Mistakes are a part of everyday life. They affect each and every one of us, or at least that's what we tell ourselves to make us feel better. And sure, I'd be willing to bet my trust fund that everyone makes at least one mistake everyday, but some are much bigger than others.

Mistakes can run the full gambit from the tiniest of mistakes like accidentally wearing my boxers that say Monday on a Wednesday and my teammates notice and give me shit for the rest of the week, or I could accidentally call Maggie Molly while we're doing the dirty and end up with a stinging red slap across the face and blue balls.

But those are just the little ones.

The tiny unnoticeable forget it all by next week kind of mistakes.

Then there's bigger ones.
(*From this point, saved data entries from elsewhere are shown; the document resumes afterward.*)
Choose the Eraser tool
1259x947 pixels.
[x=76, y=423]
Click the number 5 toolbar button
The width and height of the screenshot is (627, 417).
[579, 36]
Like the time I was driving up my street minding my own business and I dropped my pop-tart in the floor board and leaned over to get it, taking my eyes off of the road for only a second but ended up knocking bumpers with a police cruiser. That mistake cost me three Friday nights out and the chance to be at Blake Web's party the night Cindy Graber got wasted and took off her top in front of everyone.

Mistakes happen.

Mistakes are life.

As a matter of fact, my life was a mistake funny enough.
Isn't that crazy? Your very life could be a mistake. The forgotten pill, the old condom, the misplaced faith in your pullout game; all of it could lead to you.

Most of the time, your mistakes are your own. You can go through a day and not do anything that negatively or positively affects any other people. But then there are also nights that your mistake, your stupid decisions, your idiotic brain, your temper, your hurt... MY mistake cost one person everything.

Of course it was a mistake.

I never meant for that night to go down the way it did.
In the literal blink of an eye, the flap of a butterfly's wings, the descent of a raindrop, your mistake can change everything. Your mistake can ruin the lives of so many people.

If I could rewind my life, go back to the night when it all went wrong, of course I would. In a single heartbeat I'd hit that rewind button. But life doesn't come with one of those.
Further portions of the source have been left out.